Following this diagnosis, the patient was scheduled to begin steroid therapy. However, prior to starting the therapy, 30 days after hospitalization, the patient had abdominal distention, nausea, and vague abdominal tenderness that developed into a sharp abdominal pain. He also exhibited low blood pressure, tachycardia, and marked metabolic acidosis, eventually going into cardiac arrest. The patient was resuscitated and, upon suspicion of ileus or non-occlusive intestinal ischemia, he underwent emergent abdominal surgery. The patient was subsequently determined to have inoperable, massive necrosis of the small and large intestines. Some hours later, he succumbed to shock and an exacerbation of metabolic acidosis.
An autopsy was performed 8 h after death. A central nervous system examination was not permitted by the family; thus, the autopsy was restricted to the chest, abdomen, and spinal cord. The peritoneal examination revealed the presence of approximately 550 mL of sanguineous ascites. The small and large intestines were diffusely dark red to black, but no mechanical obstruction was observed; the intestinal tract was filled with bloody stool. Histologically, the intestinal mucosa was diffusely necrotic, and the muscle layers were also necrotic. The necrosis of the colonic muscle layers was coagulative, focal, and patchy along the transverse and descending colon, whereas there was diffuse necrosis in the sigmoid colon. In addition to necrosis, the sigmoid colon wall was infiltrated by numerous plasma cells and eosinophils. These lesions were primarily located in the smooth muscle of the colon wall and in the intramuscular nerve plexus of Auerbach; plasma cell infiltration, through the epineurium, into the plexus was also observed (Figure 2). Similar infiltration of plasma cells and eosinophils into the duodenal wall and nerve plexus was also observed.
Macroscopic obstruction of the major arterial branches of the abdominal aorta, including the celiac artery, and the superior and inferior mesenteric arteries was not apparent. The mesentery of the sigmoid colon was diffusely thickened, with patchy fibrosis that occasionally showed a storiform pattern, and infiltration of inflammatory cells, including numerous plasma cells, eosinophils, and lymphocytes. The plasma cells were preferentially distributed around the peripheral nerves, and several plasma cells had infiltrated the nerve fascicles. Most of these plasma cells were positive for IgG4, with an IgG4+/IgG+ cell ratio of more than 40%, histologically consistent with IgG4-RD. Within this lesion, some of the small veins in the sigmoid colon mesentery showed obliterative phlebitis and a few of the accompanying arteries were organized (Figure 3).

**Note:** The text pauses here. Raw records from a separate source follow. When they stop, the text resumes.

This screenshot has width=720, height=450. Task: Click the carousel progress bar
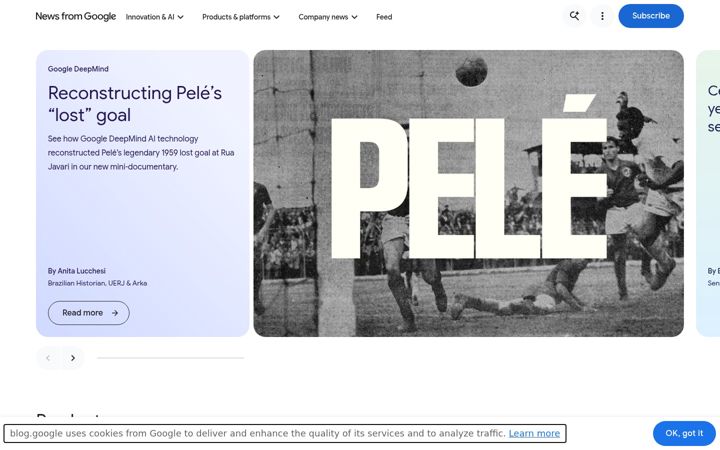170,358
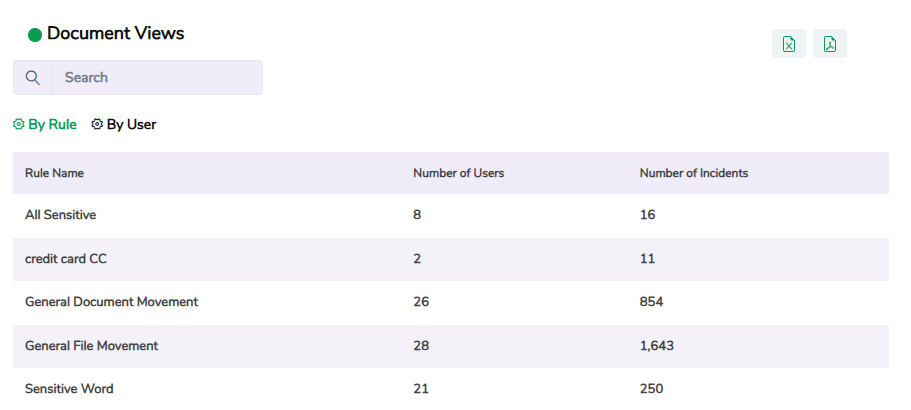Click the 1,643 incidents count

click(656, 346)
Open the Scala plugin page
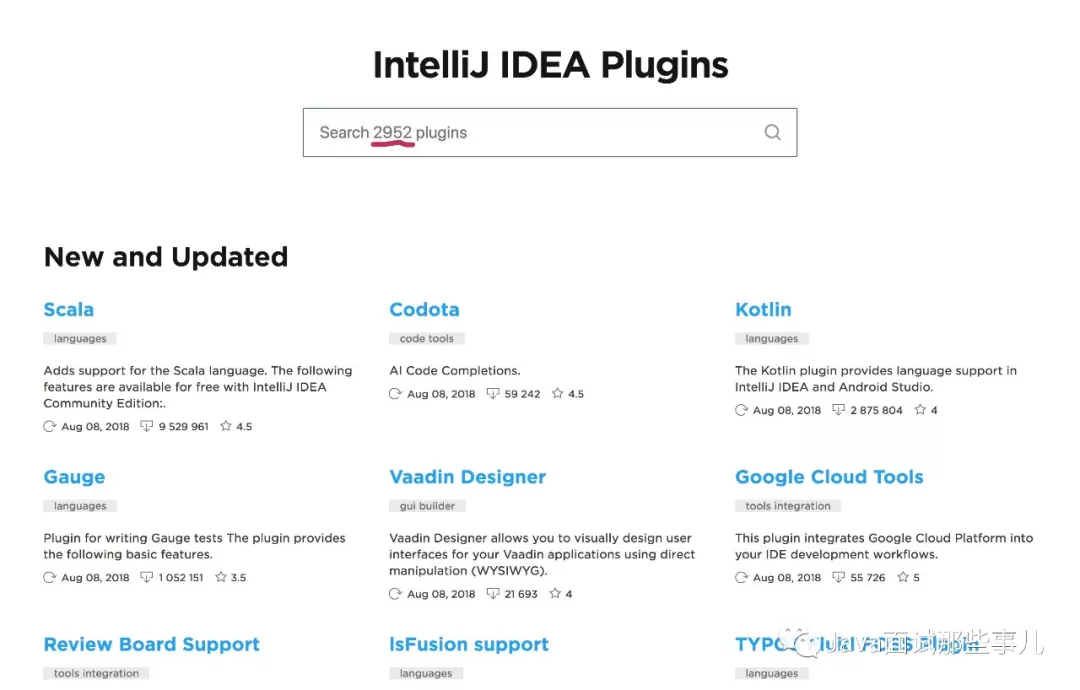The height and width of the screenshot is (690, 1080). pos(69,310)
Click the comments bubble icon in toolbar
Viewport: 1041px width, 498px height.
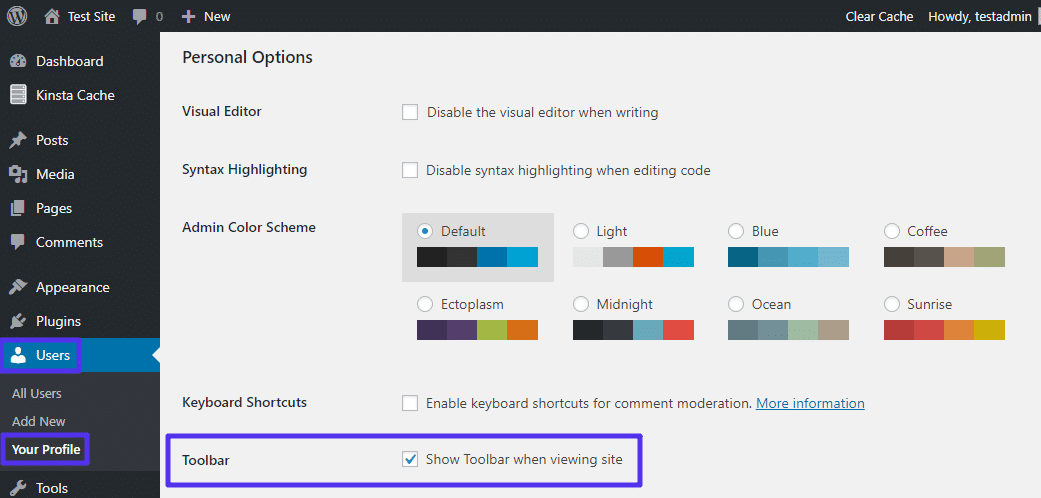(x=140, y=16)
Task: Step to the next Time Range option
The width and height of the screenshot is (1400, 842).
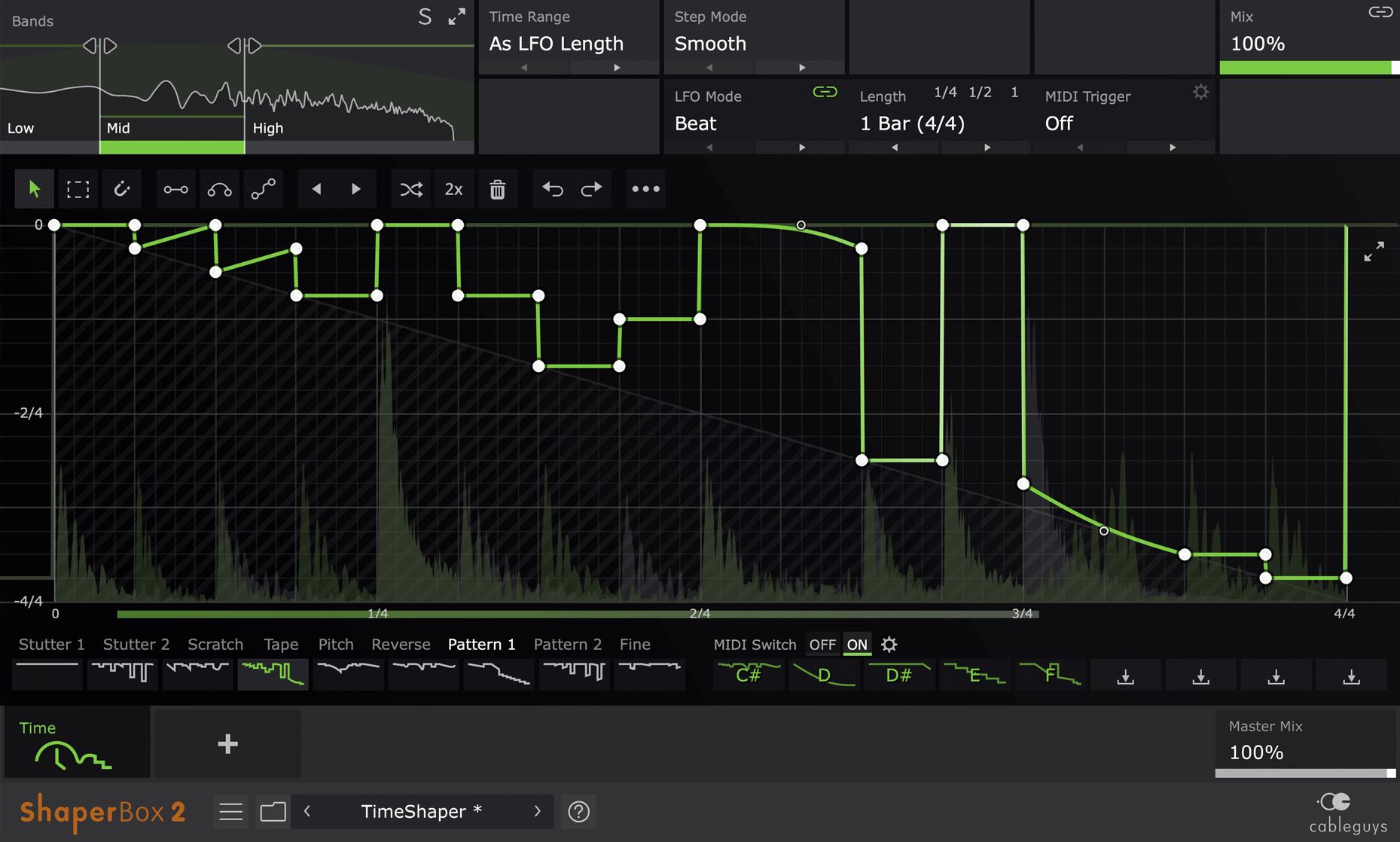Action: [x=617, y=68]
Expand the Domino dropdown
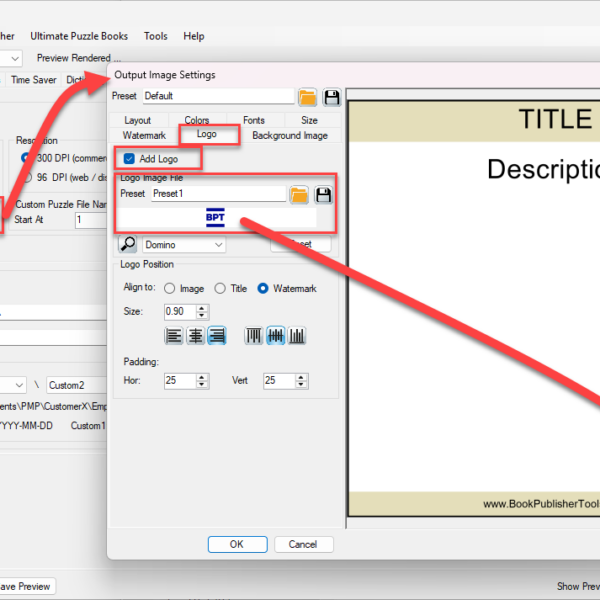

The retroperitoneal mass was thickly fibrous, approximately 2 cm in diameter, and located around the left internal iliac artery. This mass was broadly fibrotic with infiltrations of plasma cells and eosinophils, which were also consistent with IgG4-RD. The inflammatory cells were distributed around the peripheral nerves and infiltrated the nerve fascicles (Figure 4). The abdominal aorta was also infiltrated with plasma cells and eosinophils, mostly in the adventitia and partially within the media, forming a “periaortitis” pattern . Near the abdominal aorta, small foci of retroperitoneal fibrosis were observed, with infiltrations of plasma cells around and into the abdominal nerve plexus and ganglions (Figure 5).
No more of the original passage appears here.